Guerre en Iran : faut-il vraiment craindre une hausse des prix du carburant, du gaz et de l’électricité ? 03.03.2026

Le conflit en Iran et le blocage potentiel du détroit d'Ormuz font craindre une hausse des prix de l'énergie. Jacques Percebois, spécialiste des énergies, explique que la durée du conflit sera déterminante. Bien que le pétrole ait déjà augmenté de 15%, atteignant près de 80 dollars le baril, il ne considère pas cela comme un choc pétrolier tant que les prix ne dépassent pas 100 dollars. Le gaz est plus préoccupant, avec une hausse de 50% à Rotterdam due à l'arrêt de la production qatarie suite à des attaques de missiles iraniens.
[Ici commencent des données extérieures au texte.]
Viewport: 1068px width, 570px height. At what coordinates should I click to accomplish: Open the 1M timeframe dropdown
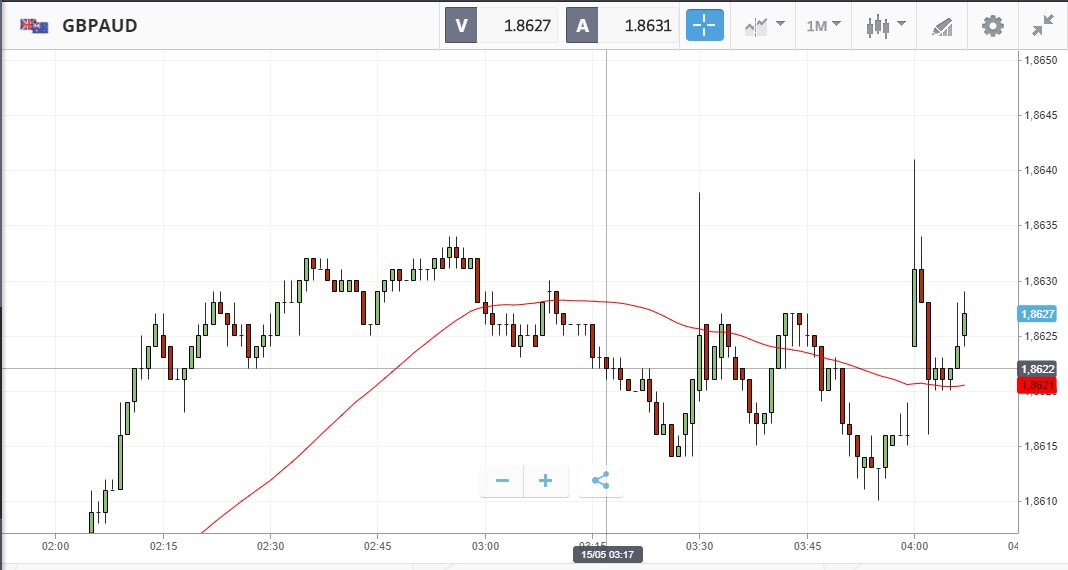[x=824, y=26]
L'Europe, moins dépendante du gaz qatari que l'Asie, sera moins touchée, mais la France, qui importe son gaz des États-Unis, pourrait voir les prix de l'électricité augmenter en raison de l'interconnexion des marchés européens, bien que moins sévèrement qu'en 2022. Les prix de l'essence pourraient répercuter la hausse rapidement, mais des pays comme l'Arabie saoudite et le Koweït ont proposé d'augmenter leur production pour stabiliser les cours.